In the fall of 1868 he sold what was left of his mother’s land in Missouri for three hundred dollars (the negroes had been freed there and he never saw them again, though he was much attached to their memory, and often referred to their love for him). This amount, added to a small sum he had accumulated by rigid economy, constituted all of his worldly effects. He used this in matriculating at the University of Louisville and studied one term, which was the requirement at that time. At the close of the session his cash on hand amounted to one-twentieth of a dollar, and he purchased a horse on time; and in April, 1869, located at Charleston, Ky. His father and step-mother lived there with him until they died (1877), and he married in 1875. For more than 49 yeas he lived at the same place, serving the people of a large territory with a devotion (much of his labor being without money and without price), known only to be the old time “Country Doctor”. He truly lived “in a house by the side of the road” and was “a friend to man”. In the summer of 1880 he built a new house, which lasted until his death. This house was burned, with all the trees and shrubbery he had planted, on the 27th of July, 1920, after it was sold as a part of his estate, so that what was a home is now only a memory.

Mrs. Mary Roberts Earle was born near Charleston, November 26, 1857, died March 25, 1918, after one week’s illness of pneumonia. All her life was spent here, her heart centering in her home and children, her days glided on uneventful “like rivers that water the woodland”, until the peaceful close. Services were conducted by Elder D. R. Turner of Cerulean Springs; the sons and sons-in-law were pall-bearers when the body was laid to rest in the Young Cemetery, where, five weeks later, her husband was laid beside her.

Dr. Earle took unusually high rank in his profession. He was the Nestor of the County Medical Society, and the younger members delighted to honor him. He served five years as its President. He was repeatedly elected a delegate to the State Society. About 1893 he was president of the Southern Kentucky Medical Association. He was a member of the State Medical Society, and a Fellow of the American Medical Association. He joined the Southwestern Medical Association about 1890, was elected junior vice president in 1906, and senior vice president in 1902 and 1912. He wrote many excellent papers for these organizations and always took an active part in the discussions.

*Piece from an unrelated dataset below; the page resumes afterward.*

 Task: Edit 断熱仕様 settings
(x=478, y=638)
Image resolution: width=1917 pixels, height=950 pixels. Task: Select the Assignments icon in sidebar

Dr. Earle became a Christian at the age of fourteen, but only united with the Primitive Baptist Church in May 1890. He was church clerk, also clerk of the Highland Association for many years. His seat was never vacant when he could be there. His house was a home for the Baptists, by whom he was greatly beloved, both at home and abroad.

His church and his professional brothers honored him, but the greatest tribute to his worth, his character and his service was the grief of the great concourse of his neighbors, friends and the people he had served so loyally who gathered to do him honor at this burial. Many compliments and much praise was lavished on his life and by the various papers of his profession and the press of western Kentucky, but the simple Bible quotation on his monument better tells the eloquent story: Ben P. Earle – “the beloved physician”.
1846-1918

Re: Dr. Benjamin Earle, Earlington

Ed Williams  (View posts) Posted: 4 Nov 2002 3:59PM GMT
Classification: Query
Virginia, I have just returned from a month trip collecting genealogy information on my family line. I spend several days in Hopkinsville, Crofton, Mannington, Old St. Petersburg, Earlington and Madisonville, Kentucky. I collected much informaton while there. As soon as I sort all of it out, I will be back in touch with you. I have a lot of other information which includes the Earle Book which goes back to the 8th or 9th Century. I will do all that I can to help.